同一時間,色彩開始回歸,時間慢慢開始流動,吳銘看見血液緩慢地滴落在瑰麗的怡諾思中,使得原本斑斕的液體更顯得妖冶。
吳銘很清楚,這是他唯一的機會了。
“你沒吃飯嗎……這種力道……給我撓癢癢呢?”吳銘艱難地說道,“游家樂和我訓練的力道都比你大。

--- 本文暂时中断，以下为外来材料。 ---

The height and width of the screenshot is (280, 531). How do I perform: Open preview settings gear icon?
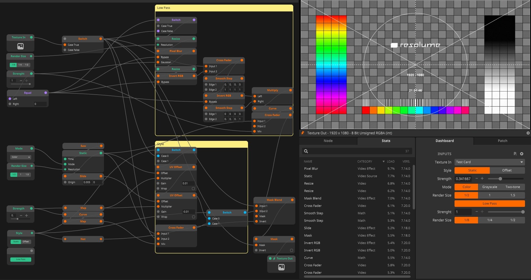click(528, 133)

”
張鐸很明顯受不了這樣的挑釁,他憤怒地掐住吳銘的脖子,讓吳銘被迫和自己對視:“你說什么?”
吳銘呼吸困難,每吐出一個字都會從牙間滲出血,可是他還是艱難說道:“游家樂……和我……訓練的……力道……都比你大……”
張鐸被激怒了,他閃電般將吳銘的身體奮力擲出,吳銘不受控制地飛出,直到撞擊在破碎的展架上,才止住身形。
“現在你再來說說,是誰力道大?”張鐸走上前來,一腳踩住吳銘的后背。
吳銘的鼻尖瞬間和地面來了個親密接觸,整個人伏在了一地怡諾思中。
我需要力量……
顧不得什么尊嚴,也不在乎斷了幾根骨頭,吳銘奮力吮吸著這一地骯臟而瑰麗的液體。
吳銘感到力量正在慢慢回歸,斷裂的脊柱重新拼接起來,破損的內臟被肌肉擠回原處,自愈因子在體內瘋狂地作用,將殘損的組織修復起來。

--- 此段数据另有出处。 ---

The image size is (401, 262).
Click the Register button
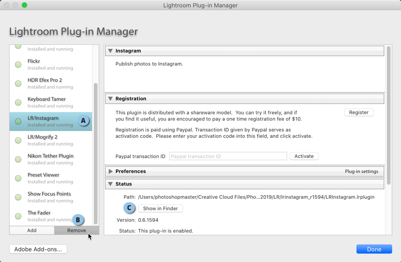[x=359, y=112]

張鐸忽然感覺自己腳下的吳銘變了,他警惕地抬起腳,用力朝著吳銘的后背踏去。
可是吳銘后背隆起的肌肉擋住了這一擊,緊接著,黑色的死氣從吳銘身上升騰起來,縈繞著張鐸的身體緩緩上升。
剎那間,張鐸看見滿是尸體的荒原,群鴉在空中盤旋,枯朽的老樹的那一頭,巨大的黑色怪物緩緩睜開眼睛,目視那雙眼睛的瞬間,張鐸的耳邊響起渾濁的低語,那聲音不勝詭異,仿佛來自星空,又仿佛來自深淵。
張鐸下意識地后退半步,這一切太詭異了,在與吳銘接觸的短短幾個瞬間,自己竟然出現了幻覺,那場景仿佛森羅地獄,讓張鐸頗有幾分心驚。
就是這后退的半步,給了吳銘恢復的空間,當周身最后一道傷口愈合,吳銘緩緩站了起來。
此時的吳銘,周身纏繞著黑色的死氣,一雙眼睛閃爍著純白的光芒,他的嘴巴一開一合,吐出吊詭而古奧的音節,那聲音絕非人類能發出來的,仿佛有什么東西借助吳銘的身體發出的低語。
張鐸警惕地盯著吳銘,此時此刻他并不知道吳銘身上發生了什么,他圍繞著吳銘踱步,神經緊張。
吳銘此時只是呆呆地站在原地,全身放松,他沒有做出任何防護,周身破綻無數,可張鐸怕的就是這一點,此時的吳銘看上去異常詭異,讓張鐸無從下手。
可是張鐸不動,吳銘卻不會輕易放過他,只見吳銘抬手一指,無數道死氣便如觸手一般朝著張鐸洶涌而去。
張鐸奮力后跳,想要躲開這一擊,奈何死氣的速度實在是太快,張鐸避無可避,被死氣牢牢纏住雙手。
而后吳銘一個閃身便來到了張鐸面前,化掌成刀,朝著張鐸的脖頸劈下,那手刀上纏繞著黑色的死氣,讓張鐸不敢硬接,只得奮力掙開死氣的鉗制,朝著一側躲去。
而吳銘卻不依不饒,閃著白芒的眼睛牢牢鎖定了張鐸的位置,黑色的死氣如影隨行,仿佛死神的鐮刀一般,架在了張鐸的脖子上。